YOUR TASK: Reproduce the following material verbatim, line for line.

Dataset entries:
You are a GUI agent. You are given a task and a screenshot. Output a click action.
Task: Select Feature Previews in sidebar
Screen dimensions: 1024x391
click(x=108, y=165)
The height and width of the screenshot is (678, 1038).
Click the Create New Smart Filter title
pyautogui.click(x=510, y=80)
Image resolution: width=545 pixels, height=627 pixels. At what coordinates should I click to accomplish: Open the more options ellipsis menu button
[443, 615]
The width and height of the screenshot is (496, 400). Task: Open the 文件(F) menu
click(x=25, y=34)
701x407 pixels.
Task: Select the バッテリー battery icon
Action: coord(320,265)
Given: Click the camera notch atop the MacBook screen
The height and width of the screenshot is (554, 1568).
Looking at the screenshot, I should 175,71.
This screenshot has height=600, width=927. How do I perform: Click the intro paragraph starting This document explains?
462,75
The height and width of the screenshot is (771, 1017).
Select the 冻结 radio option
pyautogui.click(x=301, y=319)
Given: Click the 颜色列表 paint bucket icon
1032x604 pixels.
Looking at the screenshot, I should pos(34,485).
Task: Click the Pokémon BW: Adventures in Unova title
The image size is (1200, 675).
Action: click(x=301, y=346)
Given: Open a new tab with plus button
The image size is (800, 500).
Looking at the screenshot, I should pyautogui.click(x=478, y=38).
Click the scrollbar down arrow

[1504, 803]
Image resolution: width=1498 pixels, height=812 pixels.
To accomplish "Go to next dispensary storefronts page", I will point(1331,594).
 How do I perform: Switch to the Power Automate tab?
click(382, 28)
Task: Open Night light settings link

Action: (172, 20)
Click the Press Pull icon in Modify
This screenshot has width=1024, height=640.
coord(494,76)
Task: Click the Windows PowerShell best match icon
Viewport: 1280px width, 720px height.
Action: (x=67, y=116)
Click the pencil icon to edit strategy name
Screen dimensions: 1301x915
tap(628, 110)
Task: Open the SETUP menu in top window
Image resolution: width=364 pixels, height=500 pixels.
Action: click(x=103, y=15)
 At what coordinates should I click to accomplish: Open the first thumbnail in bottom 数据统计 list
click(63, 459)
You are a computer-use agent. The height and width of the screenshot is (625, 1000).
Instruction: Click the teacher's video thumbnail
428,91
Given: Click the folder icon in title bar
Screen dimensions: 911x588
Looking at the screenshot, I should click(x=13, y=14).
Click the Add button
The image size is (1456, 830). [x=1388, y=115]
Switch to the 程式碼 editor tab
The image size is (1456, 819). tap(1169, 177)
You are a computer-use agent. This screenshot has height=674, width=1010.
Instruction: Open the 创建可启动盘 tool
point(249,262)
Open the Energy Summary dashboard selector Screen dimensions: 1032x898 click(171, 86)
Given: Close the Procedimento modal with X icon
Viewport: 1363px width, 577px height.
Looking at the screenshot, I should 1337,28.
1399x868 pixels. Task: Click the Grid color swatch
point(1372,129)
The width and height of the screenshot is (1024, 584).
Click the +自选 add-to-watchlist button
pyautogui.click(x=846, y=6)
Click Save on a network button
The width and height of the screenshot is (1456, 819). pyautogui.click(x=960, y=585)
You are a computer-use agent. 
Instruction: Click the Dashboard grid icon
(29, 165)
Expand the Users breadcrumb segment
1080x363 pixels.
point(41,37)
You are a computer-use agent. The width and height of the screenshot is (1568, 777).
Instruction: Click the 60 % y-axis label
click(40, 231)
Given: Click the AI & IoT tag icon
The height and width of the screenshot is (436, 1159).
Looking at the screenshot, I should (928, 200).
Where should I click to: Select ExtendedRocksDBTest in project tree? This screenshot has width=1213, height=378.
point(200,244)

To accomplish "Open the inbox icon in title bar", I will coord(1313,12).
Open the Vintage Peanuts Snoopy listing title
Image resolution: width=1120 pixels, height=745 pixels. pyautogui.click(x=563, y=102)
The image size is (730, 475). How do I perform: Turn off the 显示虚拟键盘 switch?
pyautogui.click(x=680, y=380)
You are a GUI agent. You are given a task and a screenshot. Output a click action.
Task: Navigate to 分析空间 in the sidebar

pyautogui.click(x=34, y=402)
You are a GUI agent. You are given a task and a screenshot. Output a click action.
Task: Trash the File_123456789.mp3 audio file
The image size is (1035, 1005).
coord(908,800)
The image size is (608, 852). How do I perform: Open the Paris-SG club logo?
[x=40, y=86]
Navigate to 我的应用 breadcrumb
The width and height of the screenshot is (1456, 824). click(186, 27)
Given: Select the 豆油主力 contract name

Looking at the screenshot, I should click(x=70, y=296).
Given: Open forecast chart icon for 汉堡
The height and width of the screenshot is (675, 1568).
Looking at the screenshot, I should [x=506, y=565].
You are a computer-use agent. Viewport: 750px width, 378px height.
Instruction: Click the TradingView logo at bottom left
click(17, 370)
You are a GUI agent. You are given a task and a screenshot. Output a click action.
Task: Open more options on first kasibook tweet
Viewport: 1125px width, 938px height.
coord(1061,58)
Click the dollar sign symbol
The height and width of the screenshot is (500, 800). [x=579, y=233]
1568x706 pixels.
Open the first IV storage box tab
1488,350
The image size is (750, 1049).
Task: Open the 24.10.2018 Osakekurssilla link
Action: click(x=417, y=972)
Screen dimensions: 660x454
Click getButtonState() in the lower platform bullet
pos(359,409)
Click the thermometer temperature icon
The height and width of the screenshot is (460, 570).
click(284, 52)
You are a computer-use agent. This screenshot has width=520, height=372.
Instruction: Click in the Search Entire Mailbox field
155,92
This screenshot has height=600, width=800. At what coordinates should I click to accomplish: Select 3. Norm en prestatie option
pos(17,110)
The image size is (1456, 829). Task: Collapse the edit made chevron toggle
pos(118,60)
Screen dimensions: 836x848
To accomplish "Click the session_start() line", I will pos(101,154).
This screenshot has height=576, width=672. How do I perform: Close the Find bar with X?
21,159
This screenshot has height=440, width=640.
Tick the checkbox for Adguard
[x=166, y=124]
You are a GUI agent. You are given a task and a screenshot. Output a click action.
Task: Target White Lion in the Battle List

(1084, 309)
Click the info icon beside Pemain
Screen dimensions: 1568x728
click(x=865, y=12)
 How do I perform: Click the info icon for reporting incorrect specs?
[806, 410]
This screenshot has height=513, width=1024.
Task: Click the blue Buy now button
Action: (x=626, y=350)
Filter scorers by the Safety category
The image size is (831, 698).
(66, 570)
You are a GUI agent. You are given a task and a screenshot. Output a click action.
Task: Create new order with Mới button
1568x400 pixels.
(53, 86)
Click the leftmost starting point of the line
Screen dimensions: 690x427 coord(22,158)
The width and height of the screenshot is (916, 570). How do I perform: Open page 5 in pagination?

SOLUTION TO THIS EXERCISE:
You are a GUI agent. You are given a task and a screenshot. Output a click action.
Task: Select Feature Previews in sidebar
Screen dimensions: 1024x391
click(x=108, y=165)
The height and width of the screenshot is (678, 1038).
Click the Create New Smart Filter title
pyautogui.click(x=510, y=80)
Image resolution: width=545 pixels, height=627 pixels. At what coordinates should I click to accomplish: Open the more options ellipsis menu button
[443, 615]
The width and height of the screenshot is (496, 400). Task: Open the 文件(F) menu
click(x=25, y=34)
701x407 pixels.
Task: Select the バッテリー battery icon
Action: coord(320,265)
Given: Click the camera notch atop the MacBook screen
The height and width of the screenshot is (554, 1568).
Looking at the screenshot, I should 175,71.
This screenshot has height=600, width=927. How do I perform: Click the intro paragraph starting This document explains?
462,75
The height and width of the screenshot is (771, 1017).
Select the 冻结 radio option
pyautogui.click(x=301, y=319)
Given: Click the 颜色列表 paint bucket icon
1032x604 pixels.
Looking at the screenshot, I should pos(34,485).
Task: Click the Pokémon BW: Adventures in Unova title
The image size is (1200, 675).
Action: click(x=301, y=346)
Given: Open a new tab with plus button
The image size is (800, 500).
Looking at the screenshot, I should pyautogui.click(x=478, y=38).
Click the scrollbar down arrow

[1504, 803]
Image resolution: width=1498 pixels, height=812 pixels.
To accomplish "Go to next dispensary storefronts page", I will point(1331,594).
 How do I perform: Switch to the Power Automate tab?
click(382, 28)
Task: Open Night light settings link

Action: (172, 20)
Click the Press Pull icon in Modify
This screenshot has width=1024, height=640.
coord(494,76)
Task: Click the Windows PowerShell best match icon
Viewport: 1280px width, 720px height.
Action: (x=67, y=116)
Click the pencil icon to edit strategy name
Screen dimensions: 1301x915
tap(628, 110)
Task: Open the SETUP menu in top window
Image resolution: width=364 pixels, height=500 pixels.
Action: click(x=103, y=15)
 At what coordinates should I click to accomplish: Open the first thumbnail in bottom 数据统计 list
click(63, 459)
You are a computer-use agent. The height and width of the screenshot is (625, 1000).
Instruction: Click the teacher's video thumbnail
428,91
Given: Click the folder icon in title bar
Screen dimensions: 911x588
Looking at the screenshot, I should click(x=13, y=14).
Click the Add button
The image size is (1456, 830). [x=1388, y=115]
Switch to the 程式碼 editor tab
The image size is (1456, 819). tap(1169, 177)
You are a computer-use agent. This screenshot has height=674, width=1010.
Instruction: Open the 创建可启动盘 tool
point(249,262)
Open the Energy Summary dashboard selector Screen dimensions: 1032x898 click(171, 86)
Given: Close the Procedimento modal with X icon
Viewport: 1363px width, 577px height.
Looking at the screenshot, I should 1337,28.
1399x868 pixels. Task: Click the Grid color swatch
point(1372,129)
The width and height of the screenshot is (1024, 584).
Click the +自选 add-to-watchlist button
pyautogui.click(x=846, y=6)
Click Save on a network button
The width and height of the screenshot is (1456, 819). pyautogui.click(x=960, y=585)
You are a computer-use agent. 
Instruction: Click the Dashboard grid icon
(29, 165)
Expand the Users breadcrumb segment
1080x363 pixels.
point(41,37)
You are a computer-use agent. The width and height of the screenshot is (1568, 777).
Instruction: Click the 60 % y-axis label
click(40, 231)
Given: Click the AI & IoT tag icon
The height and width of the screenshot is (436, 1159).
Looking at the screenshot, I should (928, 200).
Where should I click to: Select ExtendedRocksDBTest in project tree? This screenshot has width=1213, height=378.
point(200,244)

To accomplish "Open the inbox icon in title bar", I will coord(1313,12).
Open the Vintage Peanuts Snoopy listing title
Image resolution: width=1120 pixels, height=745 pixels. pyautogui.click(x=563, y=102)
The image size is (730, 475). How do I perform: Turn off the 显示虚拟键盘 switch?
pyautogui.click(x=680, y=380)
You are a GUI agent. You are given a task and a screenshot. Output a click action.
Task: Navigate to 分析空间 in the sidebar

pyautogui.click(x=34, y=402)
You are a GUI agent. You are given a task and a screenshot. Output a click action.
Task: Trash the File_123456789.mp3 audio file
The image size is (1035, 1005).
coord(908,800)
The image size is (608, 852). How do I perform: Open the Paris-SG club logo?
[x=40, y=86]
Navigate to 我的应用 breadcrumb
The width and height of the screenshot is (1456, 824). click(186, 27)
Given: Select the 豆油主力 contract name

Looking at the screenshot, I should click(x=70, y=296).
Given: Open forecast chart icon for 汉堡
The height and width of the screenshot is (675, 1568).
Looking at the screenshot, I should [x=506, y=565].
You are a computer-use agent. Viewport: 750px width, 378px height.
Instruction: Click the TradingView logo at bottom left
click(17, 370)
You are a GUI agent. You are given a task and a screenshot. Output a click action.
Task: Open more options on first kasibook tweet
Viewport: 1125px width, 938px height.
coord(1061,58)
Click the dollar sign symbol
The height and width of the screenshot is (500, 800). [x=579, y=233]
1568x706 pixels.
Open the first IV storage box tab
1488,350
The image size is (750, 1049).
Task: Open the 24.10.2018 Osakekurssilla link
Action: click(x=417, y=972)
Screen dimensions: 660x454
Click getButtonState() in the lower platform bullet
pos(359,409)
Click the thermometer temperature icon
The height and width of the screenshot is (460, 570).
click(284, 52)
You are a computer-use agent. This screenshot has width=520, height=372.
Instruction: Click in the Search Entire Mailbox field
155,92
This screenshot has height=600, width=800. At what coordinates should I click to accomplish: Select 3. Norm en prestatie option
pos(17,110)
The image size is (1456, 829). Task: Collapse the edit made chevron toggle
pos(118,60)
Screen dimensions: 836x848
To accomplish "Click the session_start() line", I will pos(101,154).
This screenshot has height=576, width=672. How do I perform: Close the Find bar with X?
21,159
This screenshot has height=440, width=640.
Tick the checkbox for Adguard
[x=166, y=124]
You are a GUI agent. You are given a task and a screenshot. Output a click action.
Task: Target White Lion in the Battle List

(1084, 309)
Click the info icon beside Pemain
Screen dimensions: 1568x728
click(x=865, y=12)
 How do I perform: Click the info icon for reporting incorrect specs?
[806, 410]
This screenshot has height=513, width=1024.
Task: Click the blue Buy now button
Action: (x=626, y=350)
Filter scorers by the Safety category
The image size is (831, 698).
(66, 570)
You are a GUI agent. You are given a task and a screenshot. Output a click action.
Task: Create new order with Mới button
1568x400 pixels.
(53, 86)
Click the leftmost starting point of the line
Screen dimensions: 690x427 coord(22,158)
The width and height of the screenshot is (916, 570). How do I perform: Open page 5 in pagination?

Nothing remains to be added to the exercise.